▸ Exercise directions: Change "megaphone" to "loudspeaker" in the rows, covering everything from the line containing "Screen dimensions: 1568x649" down to the line containing "coord(17,13)", and leave the rest unchanged.

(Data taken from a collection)
┌────────

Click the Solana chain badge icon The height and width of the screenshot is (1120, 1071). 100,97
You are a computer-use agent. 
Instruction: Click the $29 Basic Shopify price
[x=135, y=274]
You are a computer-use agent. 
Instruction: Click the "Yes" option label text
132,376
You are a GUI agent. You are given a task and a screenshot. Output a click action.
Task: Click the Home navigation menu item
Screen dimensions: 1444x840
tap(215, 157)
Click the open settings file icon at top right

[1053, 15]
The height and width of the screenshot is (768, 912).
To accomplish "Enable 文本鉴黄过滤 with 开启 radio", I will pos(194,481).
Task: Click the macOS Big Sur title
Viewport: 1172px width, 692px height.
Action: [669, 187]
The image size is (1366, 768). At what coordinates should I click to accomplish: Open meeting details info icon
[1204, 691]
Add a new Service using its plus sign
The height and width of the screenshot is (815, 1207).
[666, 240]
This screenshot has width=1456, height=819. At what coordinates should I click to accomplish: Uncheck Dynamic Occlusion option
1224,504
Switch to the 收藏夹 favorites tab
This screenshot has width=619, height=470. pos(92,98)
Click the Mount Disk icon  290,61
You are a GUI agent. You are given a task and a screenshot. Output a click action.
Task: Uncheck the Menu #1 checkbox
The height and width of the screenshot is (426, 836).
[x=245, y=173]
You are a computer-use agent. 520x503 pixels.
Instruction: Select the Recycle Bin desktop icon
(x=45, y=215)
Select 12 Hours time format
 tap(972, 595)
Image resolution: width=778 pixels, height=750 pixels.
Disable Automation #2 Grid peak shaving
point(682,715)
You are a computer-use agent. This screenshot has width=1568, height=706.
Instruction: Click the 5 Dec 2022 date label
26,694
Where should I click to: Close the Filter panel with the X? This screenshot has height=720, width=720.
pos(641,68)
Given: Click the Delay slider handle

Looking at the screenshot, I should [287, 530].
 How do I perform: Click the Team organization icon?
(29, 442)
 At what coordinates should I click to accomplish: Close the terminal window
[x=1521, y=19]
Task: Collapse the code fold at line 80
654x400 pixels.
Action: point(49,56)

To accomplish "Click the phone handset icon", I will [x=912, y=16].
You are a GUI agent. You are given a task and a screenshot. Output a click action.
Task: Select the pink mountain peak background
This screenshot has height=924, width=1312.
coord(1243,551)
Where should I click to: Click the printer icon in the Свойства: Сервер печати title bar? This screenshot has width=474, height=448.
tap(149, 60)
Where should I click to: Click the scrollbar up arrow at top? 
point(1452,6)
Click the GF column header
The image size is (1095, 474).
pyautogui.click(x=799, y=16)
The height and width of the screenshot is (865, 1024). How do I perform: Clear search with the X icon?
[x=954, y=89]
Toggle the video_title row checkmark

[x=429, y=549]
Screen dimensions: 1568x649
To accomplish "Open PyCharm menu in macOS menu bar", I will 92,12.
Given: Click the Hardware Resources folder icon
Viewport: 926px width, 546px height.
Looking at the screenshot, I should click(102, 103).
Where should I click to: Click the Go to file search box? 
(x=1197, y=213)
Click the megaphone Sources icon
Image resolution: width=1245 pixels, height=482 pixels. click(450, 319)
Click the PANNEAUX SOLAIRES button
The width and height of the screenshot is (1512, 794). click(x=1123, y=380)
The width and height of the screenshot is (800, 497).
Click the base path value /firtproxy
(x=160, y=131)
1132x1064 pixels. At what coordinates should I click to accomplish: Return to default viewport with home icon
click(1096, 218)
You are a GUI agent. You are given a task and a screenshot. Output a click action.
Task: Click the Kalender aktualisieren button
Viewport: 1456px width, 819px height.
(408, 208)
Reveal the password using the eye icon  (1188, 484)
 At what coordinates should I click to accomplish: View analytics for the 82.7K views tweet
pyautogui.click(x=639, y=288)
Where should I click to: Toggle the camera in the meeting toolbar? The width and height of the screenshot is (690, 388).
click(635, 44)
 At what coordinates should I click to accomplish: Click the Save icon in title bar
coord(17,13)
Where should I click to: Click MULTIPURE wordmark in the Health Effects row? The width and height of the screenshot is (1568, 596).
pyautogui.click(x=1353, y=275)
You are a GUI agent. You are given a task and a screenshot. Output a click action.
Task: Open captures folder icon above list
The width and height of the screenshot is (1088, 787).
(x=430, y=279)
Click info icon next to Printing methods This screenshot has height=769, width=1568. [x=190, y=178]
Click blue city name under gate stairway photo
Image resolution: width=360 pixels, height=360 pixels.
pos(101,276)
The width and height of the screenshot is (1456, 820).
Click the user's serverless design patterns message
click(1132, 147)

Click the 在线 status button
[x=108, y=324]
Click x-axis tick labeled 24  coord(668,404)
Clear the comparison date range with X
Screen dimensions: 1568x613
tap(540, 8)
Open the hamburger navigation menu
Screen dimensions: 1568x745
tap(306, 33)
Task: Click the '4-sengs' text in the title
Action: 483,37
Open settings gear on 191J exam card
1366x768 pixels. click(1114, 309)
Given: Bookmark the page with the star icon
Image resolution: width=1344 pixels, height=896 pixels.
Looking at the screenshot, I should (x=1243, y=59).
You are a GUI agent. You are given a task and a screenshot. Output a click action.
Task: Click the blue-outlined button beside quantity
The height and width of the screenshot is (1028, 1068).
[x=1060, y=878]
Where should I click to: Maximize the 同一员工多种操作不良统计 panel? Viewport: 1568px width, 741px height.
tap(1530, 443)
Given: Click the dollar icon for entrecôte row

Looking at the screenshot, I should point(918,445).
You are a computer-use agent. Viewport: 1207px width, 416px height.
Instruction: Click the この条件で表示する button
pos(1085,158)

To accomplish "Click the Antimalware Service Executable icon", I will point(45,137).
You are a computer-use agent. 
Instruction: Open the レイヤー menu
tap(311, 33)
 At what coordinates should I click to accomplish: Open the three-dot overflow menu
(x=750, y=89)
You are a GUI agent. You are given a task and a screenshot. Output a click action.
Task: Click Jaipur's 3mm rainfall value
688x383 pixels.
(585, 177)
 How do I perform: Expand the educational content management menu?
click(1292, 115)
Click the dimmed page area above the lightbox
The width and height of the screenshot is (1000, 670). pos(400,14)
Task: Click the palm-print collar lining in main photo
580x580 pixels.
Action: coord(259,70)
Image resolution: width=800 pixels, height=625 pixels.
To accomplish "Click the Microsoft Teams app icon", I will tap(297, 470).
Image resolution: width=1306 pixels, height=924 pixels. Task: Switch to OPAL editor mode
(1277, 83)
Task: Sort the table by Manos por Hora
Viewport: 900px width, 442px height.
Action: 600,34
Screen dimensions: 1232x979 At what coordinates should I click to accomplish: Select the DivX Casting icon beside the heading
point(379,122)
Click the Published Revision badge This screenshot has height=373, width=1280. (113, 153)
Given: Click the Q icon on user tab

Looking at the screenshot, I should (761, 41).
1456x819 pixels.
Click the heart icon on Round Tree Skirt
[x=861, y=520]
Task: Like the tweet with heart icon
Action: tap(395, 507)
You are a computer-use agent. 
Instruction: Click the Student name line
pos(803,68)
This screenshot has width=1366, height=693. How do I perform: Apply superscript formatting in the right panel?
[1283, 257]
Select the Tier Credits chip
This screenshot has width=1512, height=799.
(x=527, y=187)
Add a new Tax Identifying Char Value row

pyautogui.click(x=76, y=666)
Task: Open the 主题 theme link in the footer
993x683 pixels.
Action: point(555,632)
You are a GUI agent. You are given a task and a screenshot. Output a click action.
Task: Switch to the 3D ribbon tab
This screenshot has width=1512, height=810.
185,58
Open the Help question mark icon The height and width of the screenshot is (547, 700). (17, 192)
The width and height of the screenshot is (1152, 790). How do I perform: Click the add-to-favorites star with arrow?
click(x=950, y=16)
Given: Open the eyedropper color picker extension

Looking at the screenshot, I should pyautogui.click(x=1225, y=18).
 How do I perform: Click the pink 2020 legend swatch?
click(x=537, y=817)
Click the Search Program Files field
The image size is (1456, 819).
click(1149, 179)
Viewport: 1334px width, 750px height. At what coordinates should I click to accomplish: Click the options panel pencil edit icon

└────────

▸ Task result:
Screen dimensions: 1568x649
To accomplish "Open PyCharm menu in macOS menu bar", I will 92,12.
Given: Click the Hardware Resources folder icon
Viewport: 926px width, 546px height.
Looking at the screenshot, I should click(102, 103).
Where should I click to: Click the Go to file search box? 
(x=1197, y=213)
Click the loudspeaker Sources icon
Image resolution: width=1245 pixels, height=482 pixels. click(450, 319)
Click the PANNEAUX SOLAIRES button
The width and height of the screenshot is (1512, 794). click(x=1123, y=380)
The width and height of the screenshot is (800, 497).
Click the base path value /firtproxy
(x=160, y=131)
1132x1064 pixels. At what coordinates should I click to accomplish: Return to default viewport with home icon
click(1096, 218)
You are a GUI agent. You are given a task and a screenshot. Output a click action.
Task: Click the Kalender aktualisieren button
Viewport: 1456px width, 819px height.
(408, 208)
Reveal the password using the eye icon  (1188, 484)
 At what coordinates should I click to accomplish: View analytics for the 82.7K views tweet
pyautogui.click(x=639, y=288)
Where should I click to: Toggle the camera in the meeting toolbar? The width and height of the screenshot is (690, 388).
click(635, 44)
 At what coordinates should I click to accomplish: Click the Save icon in title bar
coord(17,13)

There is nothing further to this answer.